[Start of Attachment]

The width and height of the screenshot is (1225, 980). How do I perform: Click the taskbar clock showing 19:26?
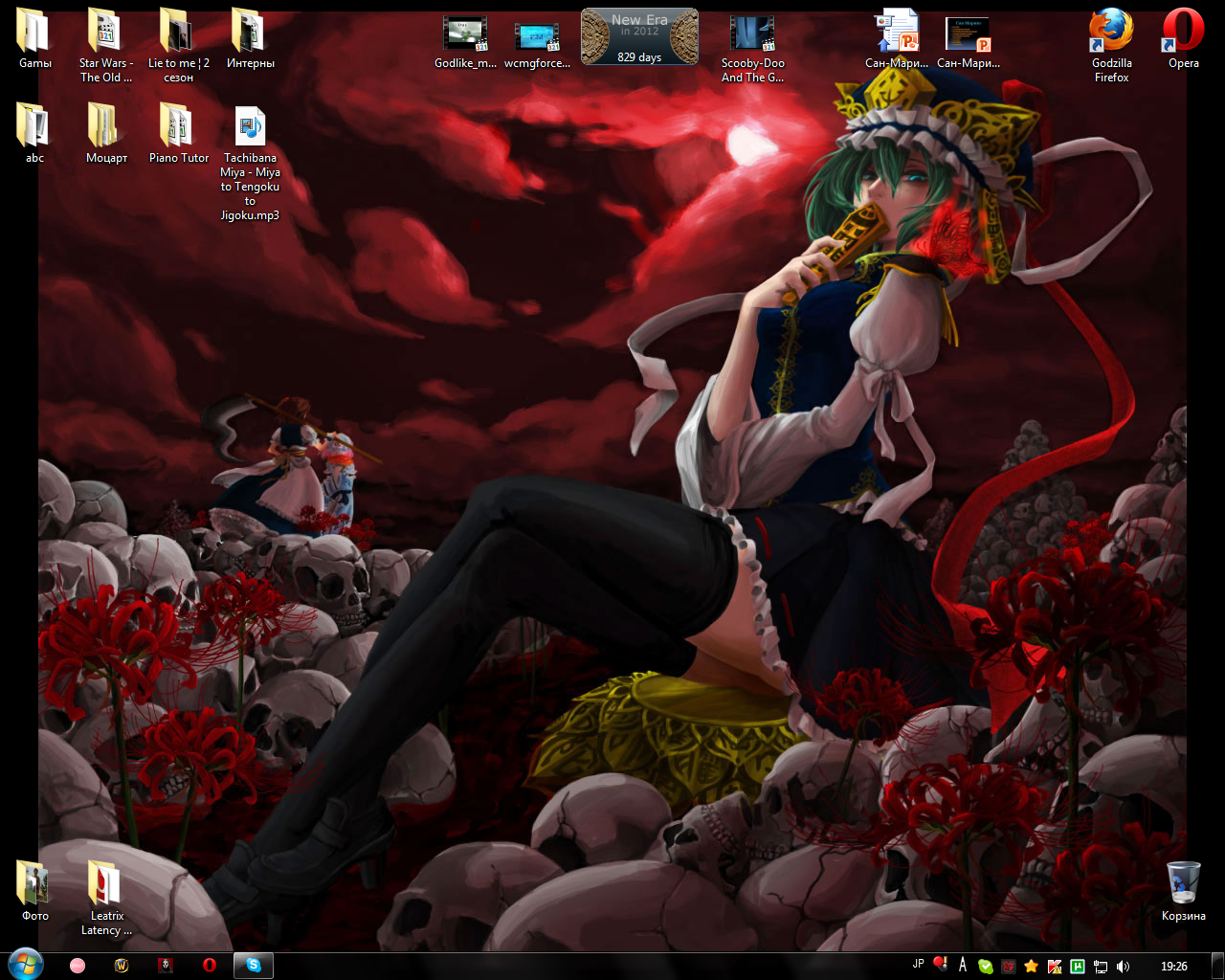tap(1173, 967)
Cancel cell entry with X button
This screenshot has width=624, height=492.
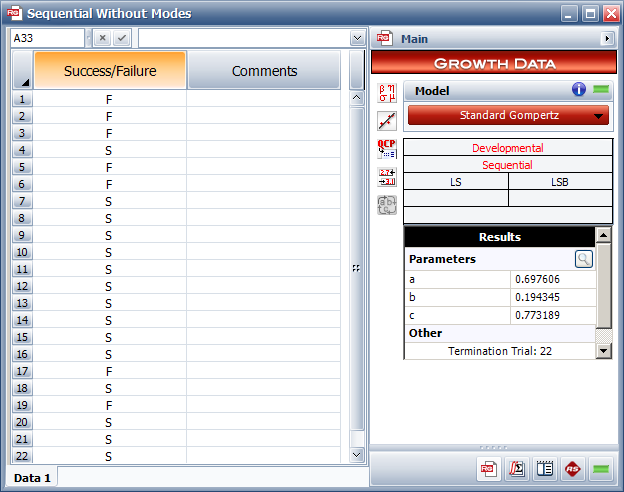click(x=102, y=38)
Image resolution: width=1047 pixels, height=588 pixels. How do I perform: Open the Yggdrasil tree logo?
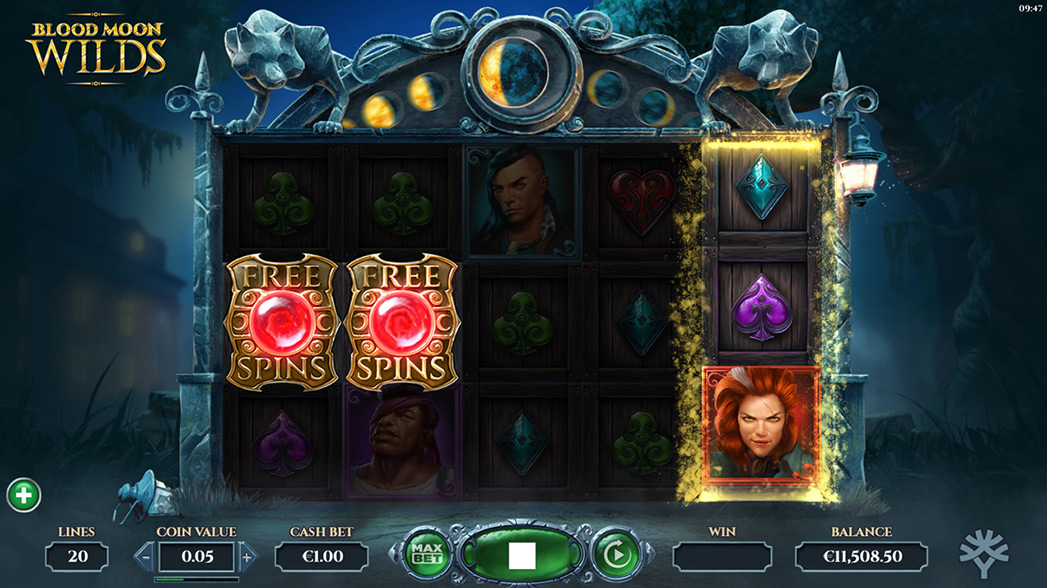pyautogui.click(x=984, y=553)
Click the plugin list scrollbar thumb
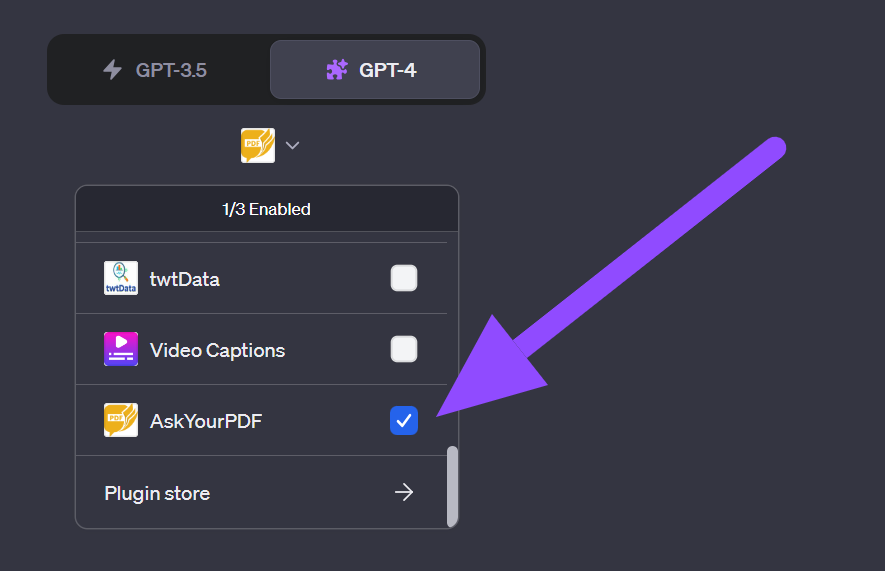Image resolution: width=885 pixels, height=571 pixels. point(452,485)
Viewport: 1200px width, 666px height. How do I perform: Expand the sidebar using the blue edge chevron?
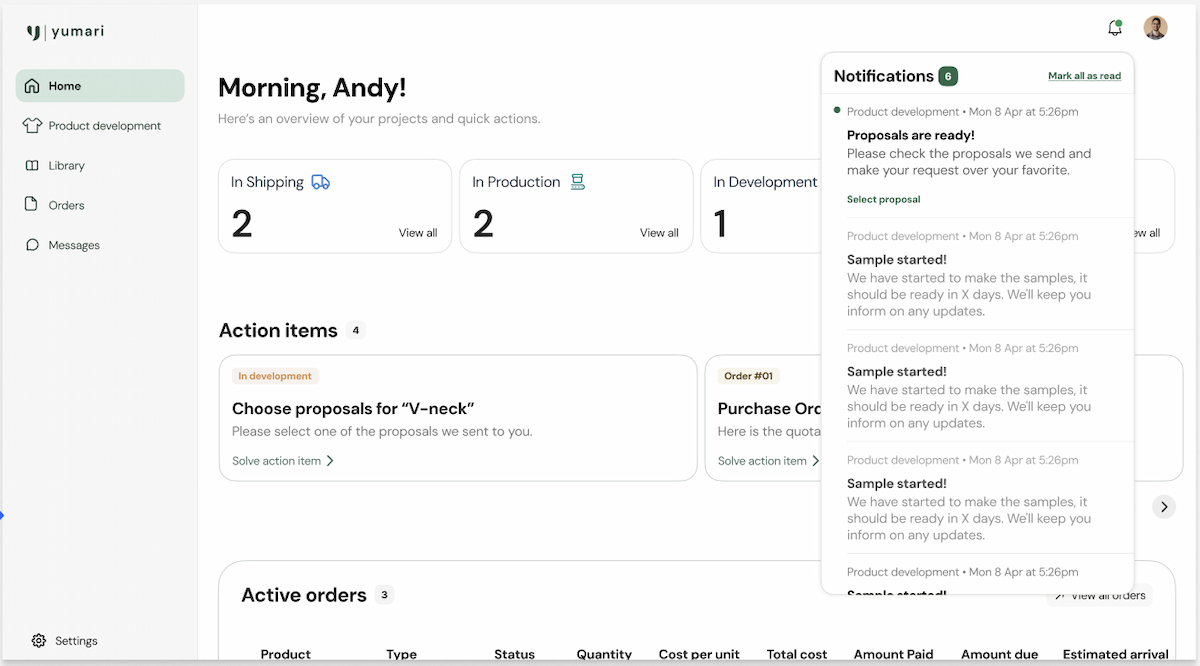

[End of Attachment]

Exercise prompt ->
Nothing but an exact repeat of the records, pictures excluded, belongs in the answer.

Expected answer ->
The width and height of the screenshot is (1225, 980). How do I perform: Click the taskbar clock showing 19:26?
tap(1173, 967)
Cancel cell entry with X button
This screenshot has width=624, height=492.
click(x=102, y=38)
Image resolution: width=1047 pixels, height=588 pixels. How do I perform: Open the Yggdrasil tree logo?
pyautogui.click(x=984, y=553)
Click the plugin list scrollbar thumb
Image resolution: width=885 pixels, height=571 pixels. point(452,485)
Viewport: 1200px width, 666px height. How do I perform: Expand the sidebar using the blue edge chevron?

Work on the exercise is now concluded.